Charters are funded mainly by state-required per-pupil payments from the districts where the students live. Payments are based on the cost of educating children in the home district, minus expenses such as transportation, adult education, and school district debt payments.
A separate special-education rate is linked to district special-education costs: on average, it is close to double the regular-education figure.
Pennsylvania has 149 regular charter schools and 13 online cybercharters, with about 90,000 students. In 2009-10, the latest year for which figures were available, districts paid them about $795 million.
Complaints about how charters are funded are not new. State Auditor General Jack Wagner called the system flawed in a 2010 report. He said payments should be based on actual charter expenses, not the costs of the sending districts.
Myers agrees, adding other objections. He has studied charter funding since 1997, when the charter law was enacted and he was the Philadelphia School District's budget director.
One of the main flaws in the funding system, Myers said, gives charters a "double dip" for retirement-fund payments.
School districts must include the cost of their retirement-fund contributions when calculating charter payments. The state then reimburses districts and charters that participate in the retirement fund (almost all do) for about half the total. That, Myers said, amounts to a double payment to charters.
In 2009-10, state payments to charters for retirement costs were $10.1 million. Costs have gone up since then and are projected to rise much more.
Myers said state retirement reimbursements to districts should be deducted from their charter-cost calculations. That, he said, would cut $280 per student from Bensalem's charter payment, which is $10,320 this year for each non-special-education student.
A second issue, Myers said, is a cap used in calculating special-education payments.
No matter how many or few special-education students in a district, it must calculate its payments as though it had 16 percent special-needs children.
Districts with more than 16 percent would pay less to charters if they could use the actual figures, Myers said.
Bensalem, for example, has about 21 percent special-education students. Its payment would be cut more than 30 percent per student if that number were used, he said. Bensalem's per-student charter payment for special-education students this year is $26,893. It has about 500 students in charters; at least 50 are in special education.

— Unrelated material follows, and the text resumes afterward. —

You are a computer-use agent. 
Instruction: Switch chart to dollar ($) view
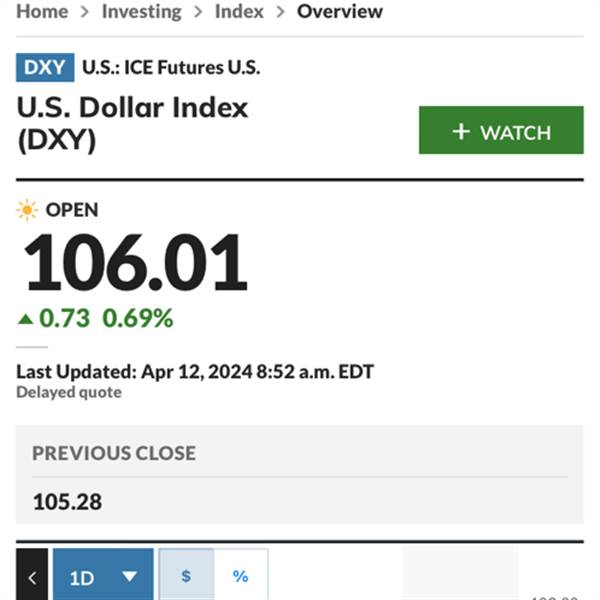(186, 574)
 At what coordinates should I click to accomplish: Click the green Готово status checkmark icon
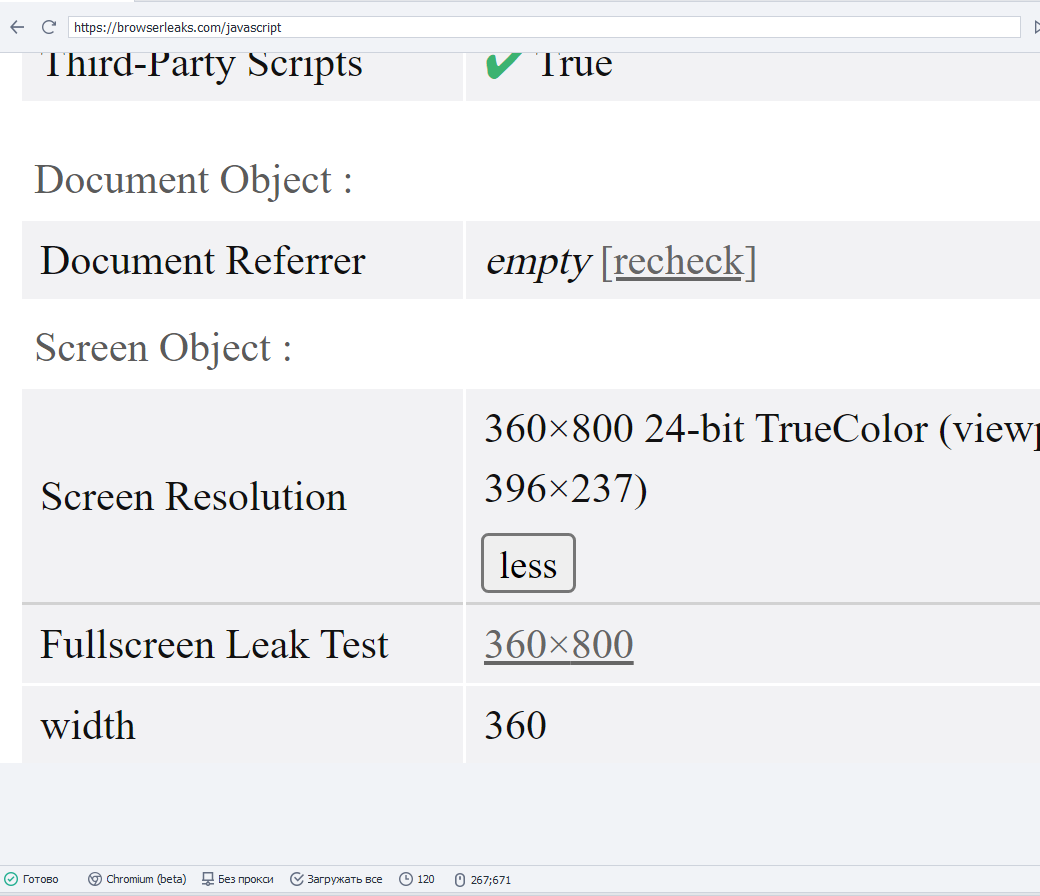pyautogui.click(x=11, y=879)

An Inquirer analysis of 2009-10 special-education figures statewide showed that 226 of 500 districts had more than 16 percent special-education students; 43 had more than 20 percent. Many districts are overpaying their special-education costs, and many are underpaying.
Myers also said it was wrong that districts must include expenses in support of nonpublic schools, including state-required ones such as providing nursing services and crossing guards, in calculating charter payments.

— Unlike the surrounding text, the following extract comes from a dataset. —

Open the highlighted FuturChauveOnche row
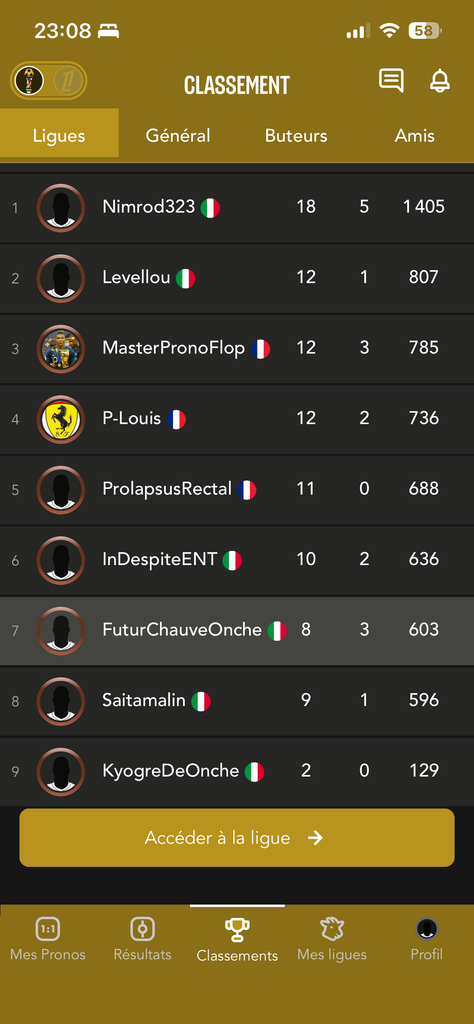 click(237, 631)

Robert Fayfich, executive director of the Pennsylvania Coalition of Public Charter Schools, said he did not contest many of Myers' points. "A lot of [the funding formula] doesn't make a lot of sense," he said. "Nobody is happy with it." He added that problems with the formula did not always favor charters; some subtract money they should get.
Fayfich said he favored "an absolutely comprehensive review" of charter funding such as the one outlined in the Senate legislation. In the end, he said, the review would arrive at a solution that is "fair to the child and fair to the taxpayers."